Programmiersprachen spielen keine wesentliche Rolle habe ich einst gelernt, es kommt vor allem auf die Qualität der Entwickler an. Diese Aussage stammt aus den frühen 80er Jahren, als Barry Boehm sein „Software Engineering Economics“ veröffentlicht hat. Und tatsächlich kann die beste Programmiersprache der Welt wenig ausrichten, wenn das Team inkompetent ist – und ein kompetentes Team wird auch mit altertümlichen Programmiersprachen noch etwas ausrichten können. Also alles in Butter? Gebt mir eine turingvollständige Sprache und ich wuppe Euch das Projekt? Wohl kaum.

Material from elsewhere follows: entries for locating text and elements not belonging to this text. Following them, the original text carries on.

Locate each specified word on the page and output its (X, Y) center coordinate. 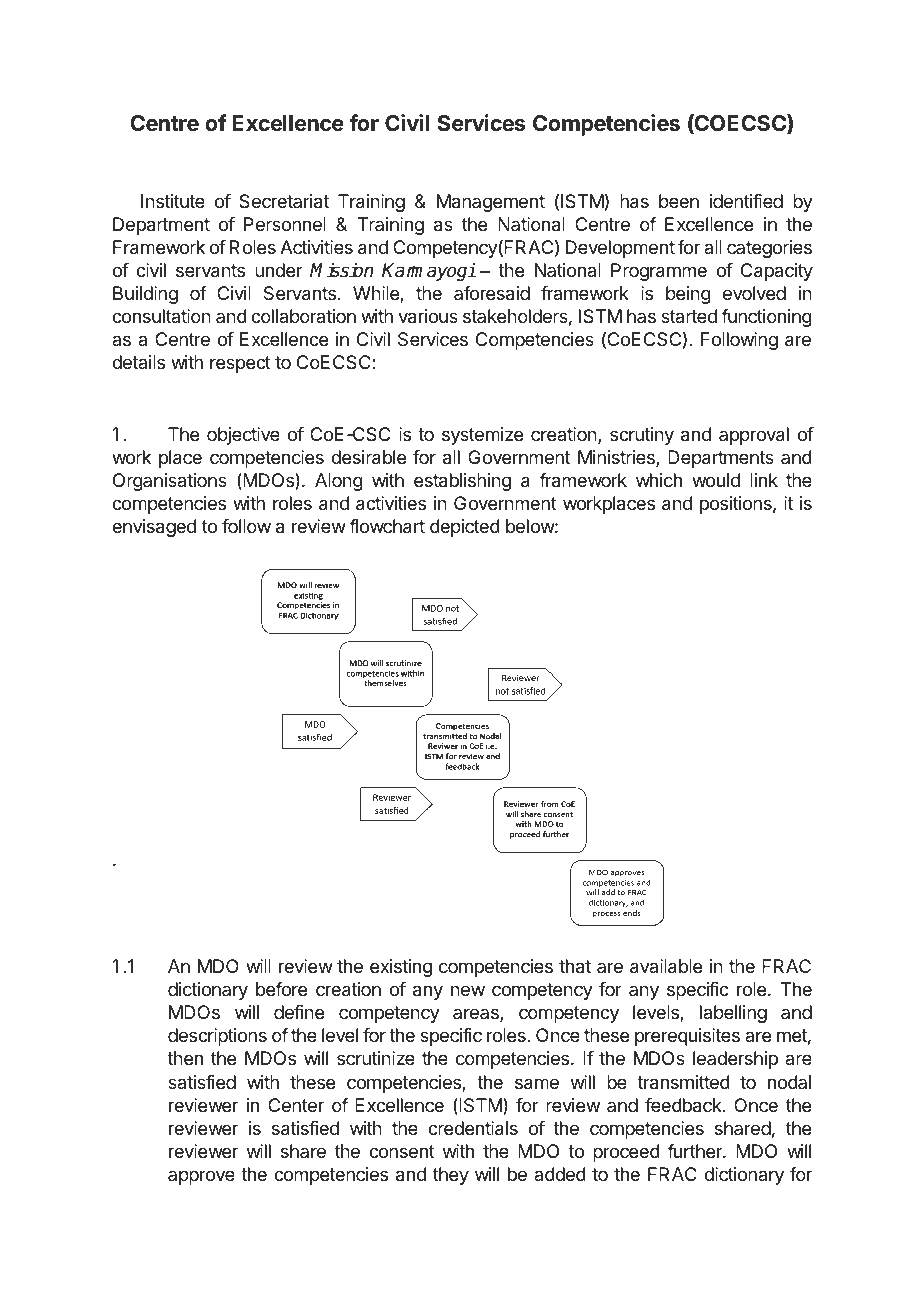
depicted (465, 528)
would (716, 480)
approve (201, 1177)
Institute (173, 201)
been (679, 201)
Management (491, 203)
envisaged (154, 528)
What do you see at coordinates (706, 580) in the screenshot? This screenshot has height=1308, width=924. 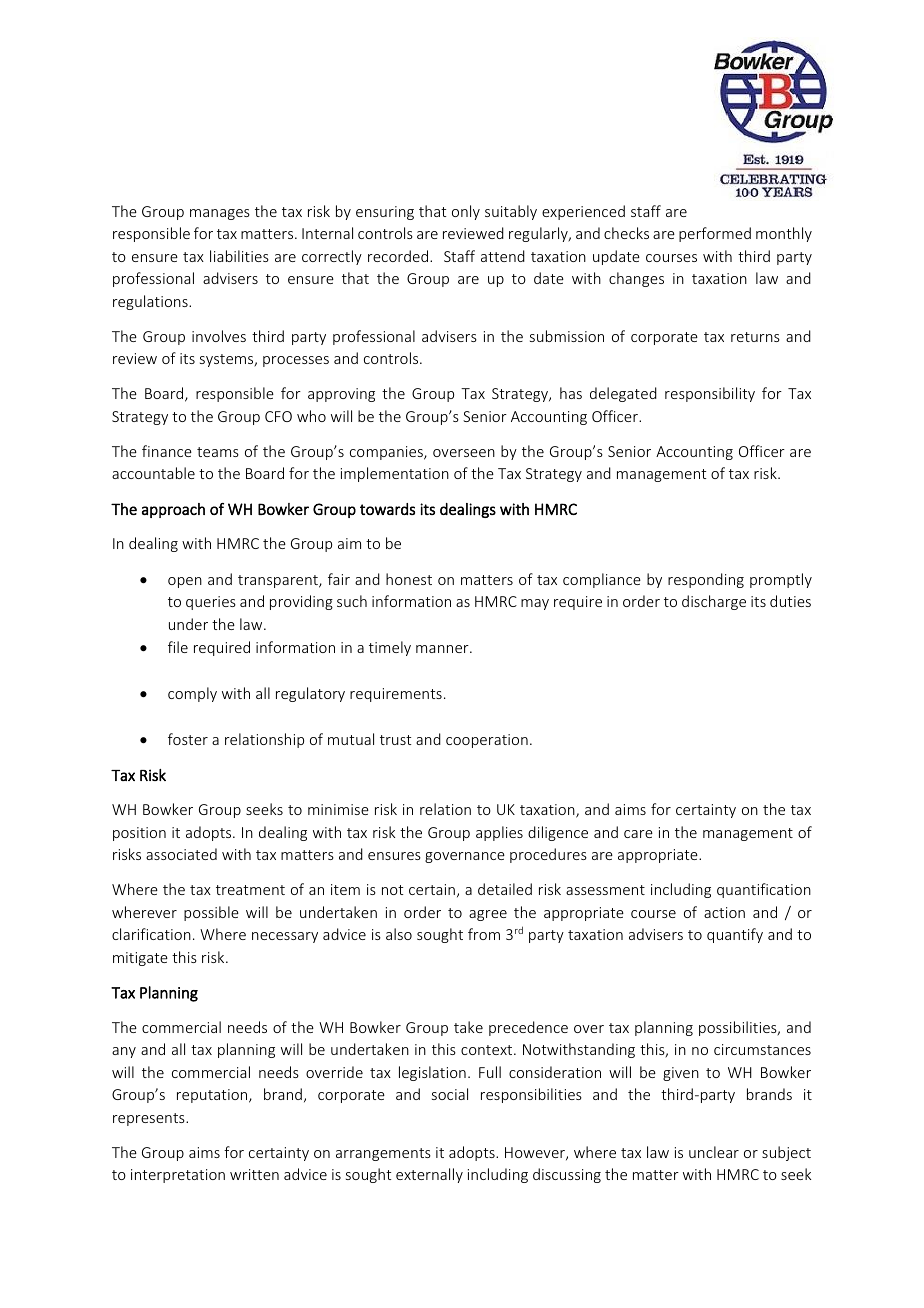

Nur in wenigen Bereichen hat sich so viel in den letzten 25 Jahren verändert, wie bei Programmiersprachen und ihren Entwicklungsumgebungen. In den frühen 80ern hatte man im Wesentlichen noch die Auswahl zwischen C, COBOL, Pascal, PL/I und Assembler und bei den Entwicklungsumgebungen die Wahl zwischen vi, emacs und dem Host-Editor. Heute führen die Unterschiede zwischen den verschiedenen Sprachen und Umgebungen durchaus zu Produktivitätsunterschieden von einer Größenordnung, also um den Faktor 10; beim gleichen Team, wohlgemerkt.

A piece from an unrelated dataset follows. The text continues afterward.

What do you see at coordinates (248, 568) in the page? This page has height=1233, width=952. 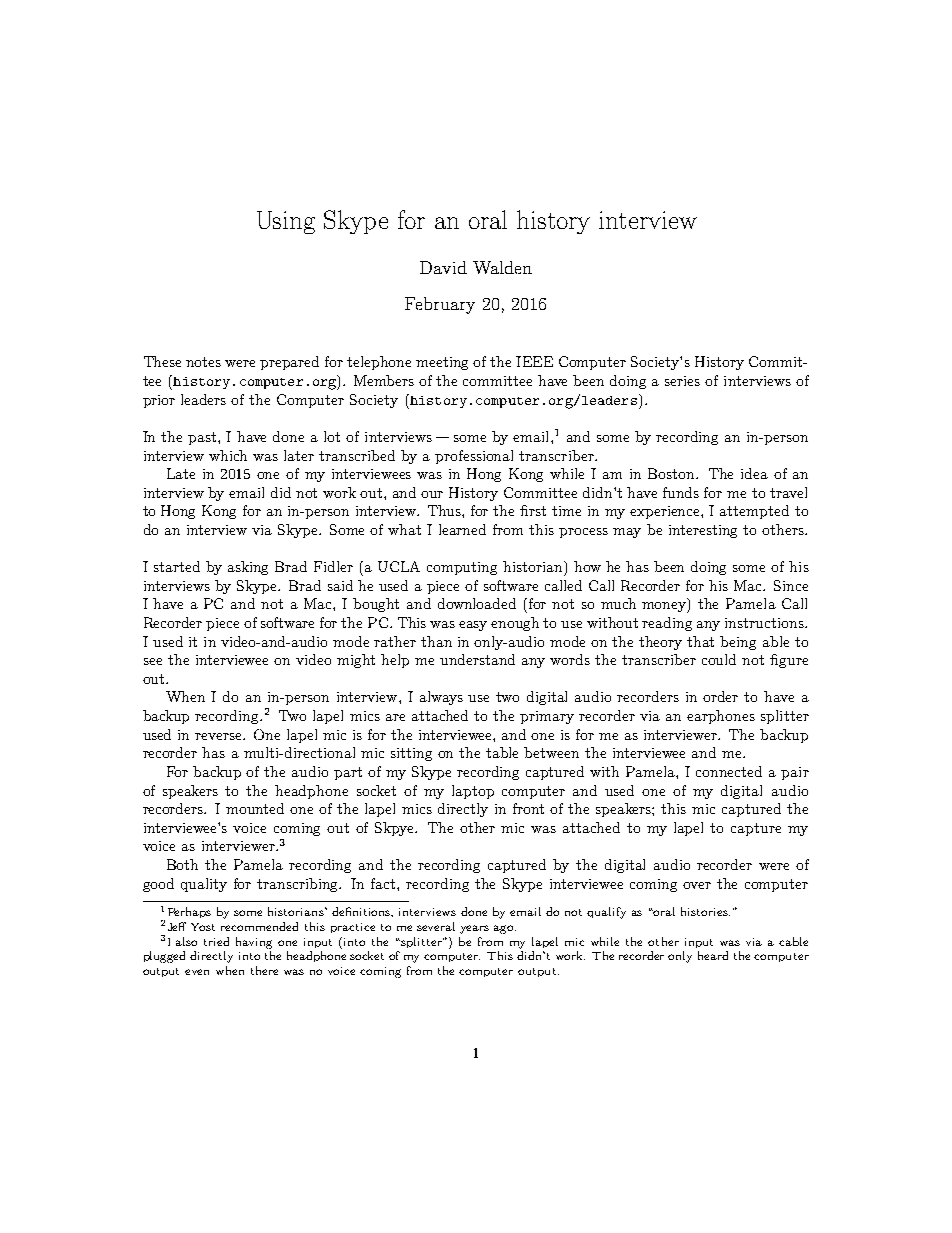 I see `asking` at bounding box center [248, 568].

Besonders fallen mir diese Unterschiede auf, wenn ich – wie heute einmal wieder – einem Kunden beim Umbauen einer C++ Anwendung helfe. Zur Erinnerung: C++ war der Versuch, dem guten alten C einige Konzepte überzustülpen, die bei flüchtiger Betrachtung als objektorientiert verkauft werden konnten. „Die C-Programmierer müssen dann nicht umlernen“ war die häufigste Begründung für diese Sprache. Ohne das belegen zu können, vermute ich, dass genau dieser Umstand – unreflektierter Einsatz objektorientierter Techniken von Programmierern, die nur in prozeduraler Programmierung ausgebildet sind – zu den häufigsten technischen Gründen für gescheiterte Projekte zählt.